Moseley never lost his enthusiasm for discovery and went on to study physics at Oxford University, earning his bachelor's degree in 1910. It was here that he developed his experimental skills before continuing his studies in the laboratory of Ernest Rutherford at Victoria University of Manchester. Ernest Rutherford was one of the greatest physicists of his - or any - time and could provide a fertile environment for a promising scientist.

In Rutherford's lab, Moseley began by studying radioactivity. However, this never quite captured his interest, and he soon decided to investigate x-rays instead. Moseley was a brilliant experimentalist but wisely decided to get some help when it came to the complicated mathematics involved in studying x-rays. For this reason, he started a collaboration with C.G. Darwin, mathematician and grandson of Charles Darwin.

In July 1913, a conversation with physicist Niels Bohr led to the suggestion that an element's atomic number could be determined by x-ray spectroscopy. In x-ray spectroscopy, electrons are fired at a metal plate, causing the atoms of metal to emit x-rays. The wavelength and frequency of these x-rays are then recorded.

Henry Moseley collected the x-ray spectra of a variety of elements and found that the frequency of x-ray radiation has a precise mathematical relationship to an element's atomic number. This relationship is now called Moseley's Law and allowed scientists a new, more accurate way to organize elements. His method was so accurate that it predicted the existence of elements that hadn't been discovered yet. In fact, it took scientists 30 years to fill in all of his predictions.

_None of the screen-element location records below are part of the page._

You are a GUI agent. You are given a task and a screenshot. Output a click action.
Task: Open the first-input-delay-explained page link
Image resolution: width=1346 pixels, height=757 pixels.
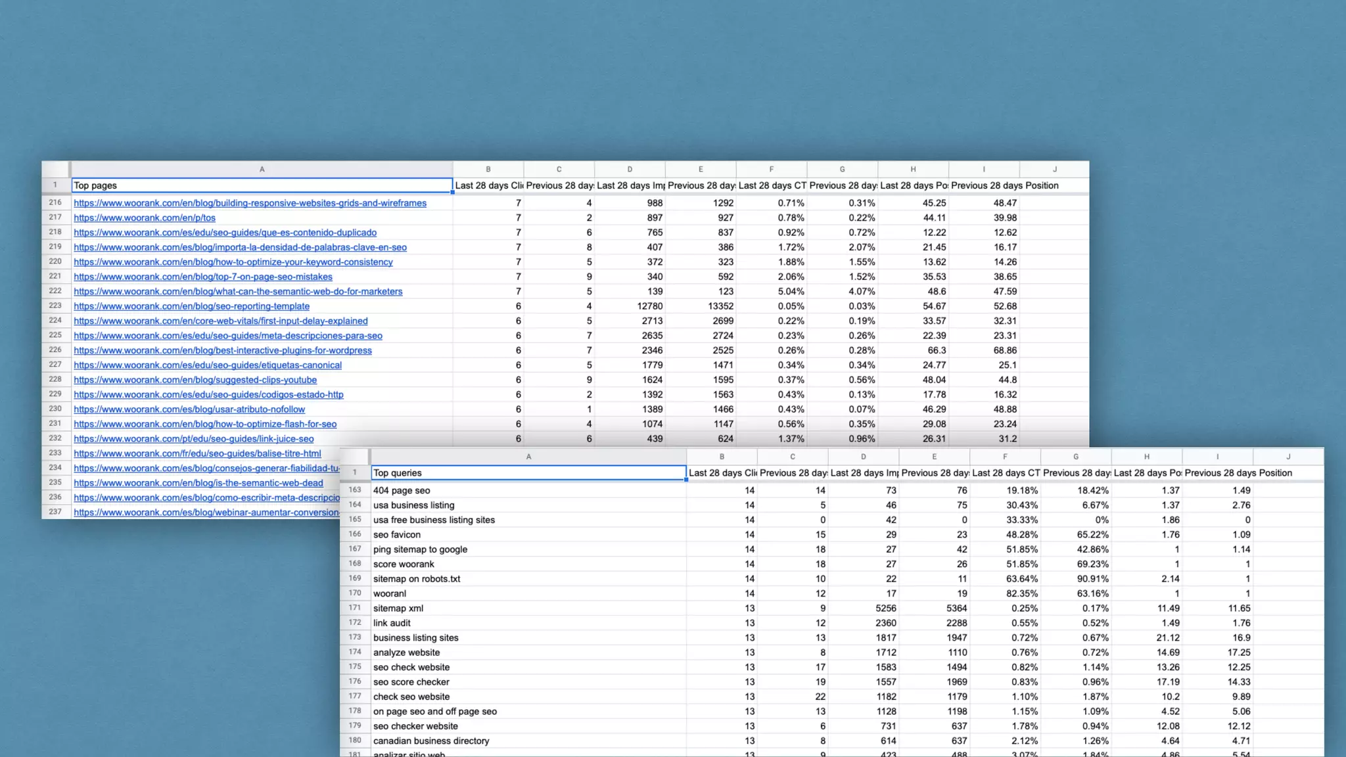click(x=220, y=321)
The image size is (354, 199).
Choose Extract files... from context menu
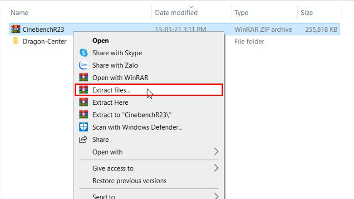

When World War I broke out, Henry Moseley was in Australia for a meeting of the British Association of the Advancement of Science. When he heard the news of the war, he decided to cut his visit short and enlisted as a volunteer in the British Army's Royal Engineers, against the advice of family, friends, and colleagues. Then, on August 10, 1915, Moseley was killed in Sarajevo by a gunshot to the head. He was 27 years old at the time, and his career had only lasted 40 months. During those months he'd accomplished more than most scientists do in a lifetime, and it's saddening to think of what he could have discovered had he lived longer.

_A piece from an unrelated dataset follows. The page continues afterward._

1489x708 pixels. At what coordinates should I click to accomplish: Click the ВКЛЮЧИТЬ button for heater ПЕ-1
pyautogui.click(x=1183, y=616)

Contribution to Atomic Theory

Early versions of the periodic table were less than exact in their placement of elements. In the late 18th century, Antoine Lavoisier categorized them by properties as either gases, metals, non-metals, or earths. As scientists obtained more accurate atomic weights and new elements were discovered, the periodic table began to more closely resemble the one we have today. Dimitry Mendeleev, a Russian chemist and creator of Periodic Law, organized the elements by atomic weight and properties in 1869. His table formed the basis for the one scientists still use.